Data under study:
┄┄┄┄┄┄┄┄┄┄┄┄┄┄┄┄┄┄┄┄
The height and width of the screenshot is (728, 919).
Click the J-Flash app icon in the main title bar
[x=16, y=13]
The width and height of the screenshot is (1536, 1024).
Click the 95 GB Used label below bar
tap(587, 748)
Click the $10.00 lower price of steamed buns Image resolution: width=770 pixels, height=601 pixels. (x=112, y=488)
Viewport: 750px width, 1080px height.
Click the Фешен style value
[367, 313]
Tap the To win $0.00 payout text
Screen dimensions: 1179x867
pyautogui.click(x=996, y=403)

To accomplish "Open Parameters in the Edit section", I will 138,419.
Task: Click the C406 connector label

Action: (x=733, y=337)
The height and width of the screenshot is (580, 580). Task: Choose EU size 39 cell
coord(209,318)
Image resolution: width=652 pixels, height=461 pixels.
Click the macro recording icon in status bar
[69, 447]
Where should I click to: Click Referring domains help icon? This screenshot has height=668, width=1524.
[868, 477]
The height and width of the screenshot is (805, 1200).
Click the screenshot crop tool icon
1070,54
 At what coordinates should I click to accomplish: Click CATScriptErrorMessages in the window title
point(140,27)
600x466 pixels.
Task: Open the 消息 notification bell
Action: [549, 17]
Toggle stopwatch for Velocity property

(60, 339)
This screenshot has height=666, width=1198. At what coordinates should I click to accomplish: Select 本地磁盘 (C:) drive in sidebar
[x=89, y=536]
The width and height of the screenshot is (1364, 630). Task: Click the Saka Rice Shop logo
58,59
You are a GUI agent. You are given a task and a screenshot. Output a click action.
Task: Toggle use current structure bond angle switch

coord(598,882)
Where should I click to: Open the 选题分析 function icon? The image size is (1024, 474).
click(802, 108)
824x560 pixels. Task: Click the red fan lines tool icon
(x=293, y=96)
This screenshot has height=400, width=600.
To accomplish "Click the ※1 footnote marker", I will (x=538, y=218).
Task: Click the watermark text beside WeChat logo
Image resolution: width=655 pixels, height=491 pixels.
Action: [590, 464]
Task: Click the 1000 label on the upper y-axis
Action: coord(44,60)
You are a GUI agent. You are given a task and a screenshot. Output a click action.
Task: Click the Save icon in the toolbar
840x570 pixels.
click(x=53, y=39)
┄┄┄┄┄┄┄┄┄┄┄┄┄┄┄┄┄┄┄┄
For this exercise, restate every record word for word.

Exercise result:
The height and width of the screenshot is (728, 919).
Click the J-Flash app icon in the main title bar
[x=16, y=13]
The width and height of the screenshot is (1536, 1024).
Click the 95 GB Used label below bar
tap(587, 748)
Click the $10.00 lower price of steamed buns Image resolution: width=770 pixels, height=601 pixels. (x=112, y=488)
Viewport: 750px width, 1080px height.
Click the Фешен style value
[367, 313]
Tap the To win $0.00 payout text
Screen dimensions: 1179x867
pyautogui.click(x=996, y=403)

To accomplish "Open Parameters in the Edit section", I will 138,419.
Task: Click the C406 connector label

Action: (x=733, y=337)
The height and width of the screenshot is (580, 580). Task: Choose EU size 39 cell
coord(209,318)
Image resolution: width=652 pixels, height=461 pixels.
Click the macro recording icon in status bar
[69, 447]
Where should I click to: Click Referring domains help icon? This screenshot has height=668, width=1524.
[868, 477]
The height and width of the screenshot is (805, 1200).
Click the screenshot crop tool icon
1070,54
 At what coordinates should I click to accomplish: Click CATScriptErrorMessages in the window title
point(140,27)
600x466 pixels.
Task: Open the 消息 notification bell
Action: [549, 17]
Toggle stopwatch for Velocity property

(60, 339)
This screenshot has height=666, width=1198. At what coordinates should I click to accomplish: Select 本地磁盘 (C:) drive in sidebar
[x=89, y=536]
The width and height of the screenshot is (1364, 630). Task: Click the Saka Rice Shop logo
58,59
You are a GUI agent. You are given a task and a screenshot. Output a click action.
Task: Toggle use current structure bond angle switch

coord(598,882)
Where should I click to: Open the 选题分析 function icon? The image size is (1024, 474).
click(802, 108)
824x560 pixels. Task: Click the red fan lines tool icon
(x=293, y=96)
This screenshot has height=400, width=600.
To accomplish "Click the ※1 footnote marker", I will (x=538, y=218).
Task: Click the watermark text beside WeChat logo
Image resolution: width=655 pixels, height=491 pixels.
Action: [590, 464]
Task: Click the 1000 label on the upper y-axis
Action: coord(44,60)
You are a GUI agent. You are given a task and a screenshot. Output a click action.
Task: Click the Save icon in the toolbar
840x570 pixels.
click(x=53, y=39)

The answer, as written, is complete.